WHAT IS NEEDED: From the line containing "Image resolution: width=640" down to the line containing "Go to next page of results" in the records below, reproduce every line exactly, ends included, and omit all others.

DATA RECORDS Start Marker

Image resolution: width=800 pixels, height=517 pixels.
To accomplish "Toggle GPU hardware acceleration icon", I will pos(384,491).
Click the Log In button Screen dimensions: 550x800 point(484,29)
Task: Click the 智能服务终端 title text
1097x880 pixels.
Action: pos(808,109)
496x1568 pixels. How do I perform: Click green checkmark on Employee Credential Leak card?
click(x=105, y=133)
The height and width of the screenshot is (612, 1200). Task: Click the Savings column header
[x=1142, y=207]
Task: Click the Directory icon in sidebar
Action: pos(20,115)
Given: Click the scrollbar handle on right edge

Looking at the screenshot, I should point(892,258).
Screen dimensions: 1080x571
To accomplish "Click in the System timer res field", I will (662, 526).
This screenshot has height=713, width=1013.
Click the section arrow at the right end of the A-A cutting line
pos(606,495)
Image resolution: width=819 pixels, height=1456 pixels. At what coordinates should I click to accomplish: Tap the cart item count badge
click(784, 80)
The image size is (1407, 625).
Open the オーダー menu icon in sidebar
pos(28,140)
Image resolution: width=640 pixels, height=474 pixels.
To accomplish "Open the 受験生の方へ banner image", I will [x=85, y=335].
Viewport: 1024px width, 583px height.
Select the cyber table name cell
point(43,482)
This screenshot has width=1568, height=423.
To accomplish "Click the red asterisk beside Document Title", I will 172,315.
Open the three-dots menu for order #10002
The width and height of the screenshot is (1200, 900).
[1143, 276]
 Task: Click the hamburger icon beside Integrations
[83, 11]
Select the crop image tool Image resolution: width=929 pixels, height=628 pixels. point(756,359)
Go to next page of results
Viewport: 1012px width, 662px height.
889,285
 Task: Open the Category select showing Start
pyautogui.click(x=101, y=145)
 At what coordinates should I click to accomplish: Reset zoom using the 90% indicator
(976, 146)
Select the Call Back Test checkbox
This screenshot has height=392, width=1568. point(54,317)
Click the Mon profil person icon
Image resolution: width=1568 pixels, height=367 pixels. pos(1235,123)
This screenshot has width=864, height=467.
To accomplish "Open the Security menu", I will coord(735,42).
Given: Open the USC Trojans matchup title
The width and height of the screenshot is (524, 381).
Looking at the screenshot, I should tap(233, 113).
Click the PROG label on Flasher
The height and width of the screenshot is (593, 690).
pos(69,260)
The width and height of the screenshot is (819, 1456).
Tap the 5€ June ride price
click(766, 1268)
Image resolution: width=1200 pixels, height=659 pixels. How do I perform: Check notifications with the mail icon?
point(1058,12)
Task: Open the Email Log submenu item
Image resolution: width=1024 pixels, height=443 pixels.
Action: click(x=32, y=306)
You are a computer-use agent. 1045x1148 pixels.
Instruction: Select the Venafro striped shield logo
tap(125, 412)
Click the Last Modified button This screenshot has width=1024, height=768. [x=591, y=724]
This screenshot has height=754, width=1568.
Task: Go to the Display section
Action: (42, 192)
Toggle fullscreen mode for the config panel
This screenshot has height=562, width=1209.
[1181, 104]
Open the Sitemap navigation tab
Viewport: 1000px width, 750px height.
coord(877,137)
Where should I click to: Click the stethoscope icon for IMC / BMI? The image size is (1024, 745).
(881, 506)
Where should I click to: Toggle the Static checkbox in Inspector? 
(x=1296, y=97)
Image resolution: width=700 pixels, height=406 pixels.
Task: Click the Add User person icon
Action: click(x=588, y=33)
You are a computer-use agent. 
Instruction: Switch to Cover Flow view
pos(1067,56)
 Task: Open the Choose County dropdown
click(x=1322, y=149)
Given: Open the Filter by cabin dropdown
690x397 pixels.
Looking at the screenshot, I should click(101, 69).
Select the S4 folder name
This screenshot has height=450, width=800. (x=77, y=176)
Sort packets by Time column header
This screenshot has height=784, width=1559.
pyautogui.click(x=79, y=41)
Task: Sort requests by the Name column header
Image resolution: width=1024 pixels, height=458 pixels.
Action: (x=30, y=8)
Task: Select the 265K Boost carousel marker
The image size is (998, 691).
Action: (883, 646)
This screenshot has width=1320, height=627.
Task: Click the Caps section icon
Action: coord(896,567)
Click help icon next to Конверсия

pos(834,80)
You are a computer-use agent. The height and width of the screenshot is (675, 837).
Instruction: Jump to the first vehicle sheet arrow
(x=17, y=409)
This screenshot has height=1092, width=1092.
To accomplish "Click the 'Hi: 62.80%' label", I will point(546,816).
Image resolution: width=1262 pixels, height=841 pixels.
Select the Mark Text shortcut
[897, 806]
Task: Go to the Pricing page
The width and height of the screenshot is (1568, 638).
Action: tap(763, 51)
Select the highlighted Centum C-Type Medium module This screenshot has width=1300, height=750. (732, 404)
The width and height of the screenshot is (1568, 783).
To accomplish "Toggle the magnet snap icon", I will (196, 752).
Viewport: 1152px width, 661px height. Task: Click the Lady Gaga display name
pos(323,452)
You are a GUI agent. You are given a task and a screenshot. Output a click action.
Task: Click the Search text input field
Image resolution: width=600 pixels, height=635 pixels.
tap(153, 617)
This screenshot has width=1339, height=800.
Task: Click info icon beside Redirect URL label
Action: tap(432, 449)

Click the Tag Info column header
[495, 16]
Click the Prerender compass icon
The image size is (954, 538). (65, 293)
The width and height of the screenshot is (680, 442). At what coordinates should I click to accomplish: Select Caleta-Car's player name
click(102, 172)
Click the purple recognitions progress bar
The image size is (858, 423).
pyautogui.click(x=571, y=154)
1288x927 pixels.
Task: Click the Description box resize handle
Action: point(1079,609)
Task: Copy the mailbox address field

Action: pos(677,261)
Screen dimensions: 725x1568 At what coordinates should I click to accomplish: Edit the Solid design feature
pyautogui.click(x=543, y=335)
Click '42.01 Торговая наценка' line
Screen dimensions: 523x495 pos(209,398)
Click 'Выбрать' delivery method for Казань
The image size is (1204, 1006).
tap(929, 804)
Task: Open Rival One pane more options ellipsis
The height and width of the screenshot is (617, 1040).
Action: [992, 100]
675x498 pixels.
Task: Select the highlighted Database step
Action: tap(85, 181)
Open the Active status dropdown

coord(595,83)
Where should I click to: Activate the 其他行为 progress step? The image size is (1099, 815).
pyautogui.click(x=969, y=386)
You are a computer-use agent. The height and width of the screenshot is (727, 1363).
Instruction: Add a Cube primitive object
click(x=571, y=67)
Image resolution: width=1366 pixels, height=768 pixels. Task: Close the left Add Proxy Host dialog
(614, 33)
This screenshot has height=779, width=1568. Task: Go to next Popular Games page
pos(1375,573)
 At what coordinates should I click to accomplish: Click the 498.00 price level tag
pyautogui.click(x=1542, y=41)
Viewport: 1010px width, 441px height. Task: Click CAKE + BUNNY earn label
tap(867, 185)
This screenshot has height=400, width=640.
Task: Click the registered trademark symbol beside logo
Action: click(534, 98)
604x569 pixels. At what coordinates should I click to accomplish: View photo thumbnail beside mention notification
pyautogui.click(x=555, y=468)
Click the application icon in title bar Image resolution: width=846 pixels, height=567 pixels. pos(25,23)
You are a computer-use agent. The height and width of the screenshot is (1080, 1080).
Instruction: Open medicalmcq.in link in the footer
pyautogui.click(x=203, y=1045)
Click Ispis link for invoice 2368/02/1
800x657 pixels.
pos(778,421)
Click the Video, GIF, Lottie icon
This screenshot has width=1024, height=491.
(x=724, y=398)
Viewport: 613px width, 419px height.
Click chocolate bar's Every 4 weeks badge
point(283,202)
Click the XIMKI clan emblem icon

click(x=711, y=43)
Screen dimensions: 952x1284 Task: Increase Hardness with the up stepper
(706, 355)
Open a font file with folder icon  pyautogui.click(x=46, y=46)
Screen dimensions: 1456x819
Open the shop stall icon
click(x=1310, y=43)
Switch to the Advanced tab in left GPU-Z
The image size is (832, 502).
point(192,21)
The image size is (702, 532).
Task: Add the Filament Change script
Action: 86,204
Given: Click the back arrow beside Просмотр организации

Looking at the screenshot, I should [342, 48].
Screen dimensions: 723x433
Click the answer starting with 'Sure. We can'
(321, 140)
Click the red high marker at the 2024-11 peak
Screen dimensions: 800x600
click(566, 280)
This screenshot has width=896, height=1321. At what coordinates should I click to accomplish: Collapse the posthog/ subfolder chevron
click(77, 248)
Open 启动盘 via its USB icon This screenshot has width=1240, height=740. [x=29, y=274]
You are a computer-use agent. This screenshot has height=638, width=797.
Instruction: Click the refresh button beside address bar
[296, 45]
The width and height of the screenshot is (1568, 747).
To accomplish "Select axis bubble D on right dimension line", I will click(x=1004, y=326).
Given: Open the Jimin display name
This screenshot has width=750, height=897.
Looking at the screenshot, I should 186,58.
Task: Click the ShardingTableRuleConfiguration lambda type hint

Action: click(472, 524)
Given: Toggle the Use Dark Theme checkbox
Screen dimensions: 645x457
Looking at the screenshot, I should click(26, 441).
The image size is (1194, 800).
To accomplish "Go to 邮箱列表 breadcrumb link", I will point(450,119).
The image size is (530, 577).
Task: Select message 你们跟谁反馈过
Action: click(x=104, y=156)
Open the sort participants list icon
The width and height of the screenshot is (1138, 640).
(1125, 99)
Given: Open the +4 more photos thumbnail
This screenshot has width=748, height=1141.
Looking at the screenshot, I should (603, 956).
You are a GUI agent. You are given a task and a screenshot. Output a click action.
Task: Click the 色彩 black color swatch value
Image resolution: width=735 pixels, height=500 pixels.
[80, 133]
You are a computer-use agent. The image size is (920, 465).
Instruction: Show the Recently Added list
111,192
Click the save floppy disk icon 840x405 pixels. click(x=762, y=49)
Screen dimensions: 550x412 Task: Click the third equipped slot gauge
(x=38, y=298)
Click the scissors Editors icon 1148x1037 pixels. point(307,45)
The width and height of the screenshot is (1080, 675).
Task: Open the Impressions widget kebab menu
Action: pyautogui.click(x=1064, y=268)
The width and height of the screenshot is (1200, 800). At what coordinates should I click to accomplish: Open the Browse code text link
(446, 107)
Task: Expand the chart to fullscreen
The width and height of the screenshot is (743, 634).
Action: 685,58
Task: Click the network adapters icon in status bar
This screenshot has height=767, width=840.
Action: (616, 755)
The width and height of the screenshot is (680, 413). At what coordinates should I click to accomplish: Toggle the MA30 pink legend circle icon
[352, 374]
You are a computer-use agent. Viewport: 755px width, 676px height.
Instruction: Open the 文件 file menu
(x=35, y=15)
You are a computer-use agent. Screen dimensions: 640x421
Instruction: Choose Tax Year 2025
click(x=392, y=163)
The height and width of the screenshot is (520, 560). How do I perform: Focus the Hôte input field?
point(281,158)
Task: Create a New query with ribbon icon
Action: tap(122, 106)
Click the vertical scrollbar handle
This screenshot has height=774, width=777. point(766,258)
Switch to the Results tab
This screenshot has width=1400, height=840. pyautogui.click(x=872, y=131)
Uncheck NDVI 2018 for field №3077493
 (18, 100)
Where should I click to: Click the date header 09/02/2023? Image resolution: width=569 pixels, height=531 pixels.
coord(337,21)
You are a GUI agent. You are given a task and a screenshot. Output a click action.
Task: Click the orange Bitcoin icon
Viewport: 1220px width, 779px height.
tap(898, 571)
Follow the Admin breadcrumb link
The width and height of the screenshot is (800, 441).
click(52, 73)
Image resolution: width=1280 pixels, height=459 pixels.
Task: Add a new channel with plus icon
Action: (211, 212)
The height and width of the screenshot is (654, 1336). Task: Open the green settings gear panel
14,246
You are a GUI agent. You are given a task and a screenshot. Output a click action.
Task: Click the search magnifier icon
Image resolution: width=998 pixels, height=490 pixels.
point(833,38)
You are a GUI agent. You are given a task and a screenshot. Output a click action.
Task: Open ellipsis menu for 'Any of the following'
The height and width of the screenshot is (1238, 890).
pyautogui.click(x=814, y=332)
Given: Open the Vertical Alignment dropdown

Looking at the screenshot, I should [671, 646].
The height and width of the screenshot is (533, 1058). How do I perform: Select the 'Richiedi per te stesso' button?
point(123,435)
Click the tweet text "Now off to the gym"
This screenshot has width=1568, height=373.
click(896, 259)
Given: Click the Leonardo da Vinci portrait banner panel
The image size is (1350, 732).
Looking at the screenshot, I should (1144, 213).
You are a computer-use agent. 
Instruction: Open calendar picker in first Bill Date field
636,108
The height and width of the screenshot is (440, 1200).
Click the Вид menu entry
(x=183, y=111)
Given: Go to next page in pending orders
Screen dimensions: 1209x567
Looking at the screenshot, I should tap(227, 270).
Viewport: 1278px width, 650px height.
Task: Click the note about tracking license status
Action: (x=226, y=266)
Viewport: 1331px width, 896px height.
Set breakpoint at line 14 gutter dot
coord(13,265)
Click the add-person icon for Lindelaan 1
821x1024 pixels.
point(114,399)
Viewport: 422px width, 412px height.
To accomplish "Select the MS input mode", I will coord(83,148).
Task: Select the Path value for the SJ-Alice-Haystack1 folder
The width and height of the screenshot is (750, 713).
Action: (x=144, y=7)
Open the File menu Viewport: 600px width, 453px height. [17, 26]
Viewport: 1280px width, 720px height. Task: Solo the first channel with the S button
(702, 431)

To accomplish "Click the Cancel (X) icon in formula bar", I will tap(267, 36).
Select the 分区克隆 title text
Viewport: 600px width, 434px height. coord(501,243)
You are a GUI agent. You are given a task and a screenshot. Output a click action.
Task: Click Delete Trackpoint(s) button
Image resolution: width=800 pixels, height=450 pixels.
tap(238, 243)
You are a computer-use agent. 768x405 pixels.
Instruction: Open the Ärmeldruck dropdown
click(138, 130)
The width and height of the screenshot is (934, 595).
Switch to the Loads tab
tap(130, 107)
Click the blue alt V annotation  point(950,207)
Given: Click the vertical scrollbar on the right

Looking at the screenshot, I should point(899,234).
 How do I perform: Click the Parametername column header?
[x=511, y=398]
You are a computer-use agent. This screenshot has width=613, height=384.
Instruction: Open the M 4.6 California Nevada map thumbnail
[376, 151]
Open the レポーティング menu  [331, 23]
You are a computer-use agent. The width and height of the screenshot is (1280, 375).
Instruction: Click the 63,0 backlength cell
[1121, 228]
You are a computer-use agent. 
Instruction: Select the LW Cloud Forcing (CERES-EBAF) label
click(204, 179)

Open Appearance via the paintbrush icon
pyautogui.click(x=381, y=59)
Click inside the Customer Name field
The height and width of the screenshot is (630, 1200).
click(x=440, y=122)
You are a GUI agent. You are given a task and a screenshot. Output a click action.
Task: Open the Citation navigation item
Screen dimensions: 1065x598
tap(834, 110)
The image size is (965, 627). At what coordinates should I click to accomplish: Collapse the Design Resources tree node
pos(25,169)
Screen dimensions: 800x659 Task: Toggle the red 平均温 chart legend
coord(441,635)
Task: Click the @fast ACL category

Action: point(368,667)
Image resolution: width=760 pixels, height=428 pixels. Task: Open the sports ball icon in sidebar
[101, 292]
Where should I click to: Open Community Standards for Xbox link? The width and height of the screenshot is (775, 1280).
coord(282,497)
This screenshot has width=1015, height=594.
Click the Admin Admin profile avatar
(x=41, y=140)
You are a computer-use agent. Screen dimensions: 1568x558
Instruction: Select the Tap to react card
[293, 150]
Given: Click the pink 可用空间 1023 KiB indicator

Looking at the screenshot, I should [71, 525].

DATA RECORDS End Marker

YOUR RESPONSE:
Image resolution: width=640 pixels, height=474 pixels.
To accomplish "Open the 受験生の方へ banner image", I will [x=85, y=335].
Viewport: 1024px width, 583px height.
Select the cyber table name cell
point(43,482)
This screenshot has width=1568, height=423.
To accomplish "Click the red asterisk beside Document Title", I will 172,315.
Open the three-dots menu for order #10002
The width and height of the screenshot is (1200, 900).
[1143, 276]
 Task: Click the hamburger icon beside Integrations
[83, 11]
Select the crop image tool Image resolution: width=929 pixels, height=628 pixels. point(756,359)
Go to next page of results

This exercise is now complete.